У Иогеля были самые веселые балы в Москве. Это говорили матушки, глядя на своих adolescentes, [девушек,] выделывающих свои только что выученные па; это говорили и сами adolescentes и adolescents, [девушки и юноши,] танцовавшие до упаду; эти взрослые девицы и молодые люди, приезжавшие на эти балы с мыслию снизойти до них и находя в них самое лучшее веселье. В этот же год на этих балах сделалось два брака. Две хорошенькие княжны Горчаковы нашли женихов и вышли замуж, и тем еще более пустили в славу эти балы. Особенного на этих балах было то, что не было хозяина и хозяйки: был, как пух летающий, по правилам искусства расшаркивающийся, добродушный Иогель, который принимал билетики за уроки от всех своих гостей; было то, что на эти балы еще езжали только те, кто хотел танцовать и веселиться, как хотят этого 13 ти и 14 ти летние девочки, в первый раз надевающие длинные платья. Все, за редкими исключениями, были или казались хорошенькими: так восторженно они все улыбались и так разгорались их глазки. Иногда танцовывали даже pas de chale лучшие ученицы, из которых лучшая была Наташа, отличавшаяся своею грациозностью; но на этом, последнем бале танцовали только экосезы, англезы и только что входящую в моду мазурку. Зала была взята Иогелем в дом Безухова, и бал очень удался, как говорили все. Много было хорошеньких девочек, и Ростовы барышни были из лучших. Они обе были особенно счастливы и веселы. В этот вечер Соня, гордая предложением Долохова, своим отказом и объяснением с Николаем, кружилась еще дома, не давая девушке дочесать свои косы, и теперь насквозь светилась порывистой радостью.
Наташа, не менее гордая тем, что она в первый раз была в длинном платье, на настоящем бале, была еще счастливее. Обе были в белых, кисейных платьях с розовыми лентами.

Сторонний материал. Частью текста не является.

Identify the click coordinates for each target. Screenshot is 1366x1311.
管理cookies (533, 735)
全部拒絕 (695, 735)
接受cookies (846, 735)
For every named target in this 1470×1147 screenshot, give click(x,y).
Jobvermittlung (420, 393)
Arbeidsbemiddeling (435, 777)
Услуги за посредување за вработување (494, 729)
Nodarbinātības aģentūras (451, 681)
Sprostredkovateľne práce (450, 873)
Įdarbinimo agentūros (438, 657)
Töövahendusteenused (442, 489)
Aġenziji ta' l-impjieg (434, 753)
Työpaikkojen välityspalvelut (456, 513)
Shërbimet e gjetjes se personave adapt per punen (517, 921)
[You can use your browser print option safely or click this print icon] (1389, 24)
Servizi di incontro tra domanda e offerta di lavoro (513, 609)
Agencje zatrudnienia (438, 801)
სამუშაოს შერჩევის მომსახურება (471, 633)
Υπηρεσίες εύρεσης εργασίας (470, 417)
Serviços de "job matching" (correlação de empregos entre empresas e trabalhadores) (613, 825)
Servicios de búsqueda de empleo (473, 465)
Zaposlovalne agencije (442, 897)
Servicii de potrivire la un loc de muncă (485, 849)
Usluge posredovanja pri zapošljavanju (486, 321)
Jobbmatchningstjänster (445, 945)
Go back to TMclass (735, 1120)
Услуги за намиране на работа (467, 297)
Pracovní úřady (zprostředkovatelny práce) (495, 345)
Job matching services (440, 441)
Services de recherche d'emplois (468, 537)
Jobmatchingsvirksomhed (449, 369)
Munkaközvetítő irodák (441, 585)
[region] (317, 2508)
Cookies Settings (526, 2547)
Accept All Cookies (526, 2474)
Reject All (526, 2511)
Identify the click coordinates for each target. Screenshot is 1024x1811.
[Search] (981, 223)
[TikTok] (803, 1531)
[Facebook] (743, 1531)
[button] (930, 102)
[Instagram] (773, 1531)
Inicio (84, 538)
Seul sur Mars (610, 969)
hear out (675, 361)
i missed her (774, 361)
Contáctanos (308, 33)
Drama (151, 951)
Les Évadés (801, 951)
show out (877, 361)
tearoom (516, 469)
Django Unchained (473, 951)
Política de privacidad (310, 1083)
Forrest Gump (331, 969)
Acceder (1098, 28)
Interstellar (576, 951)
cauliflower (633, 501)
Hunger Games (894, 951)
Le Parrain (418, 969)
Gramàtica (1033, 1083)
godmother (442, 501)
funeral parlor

Наташа сделалась влюблена с самой той минуты, как она вошла на бал. Она не была влюблена ни в кого в особенности, но влюблена была во всех. В того, на кого она смотрела в ту минуту, как она смотрела, в того она и была влюблена.
– Ах, как хорошо! – всё говорила она, подбегая к Соне.
Николай с Денисовым ходили по залам, ласково и покровительственно оглядывая танцующих.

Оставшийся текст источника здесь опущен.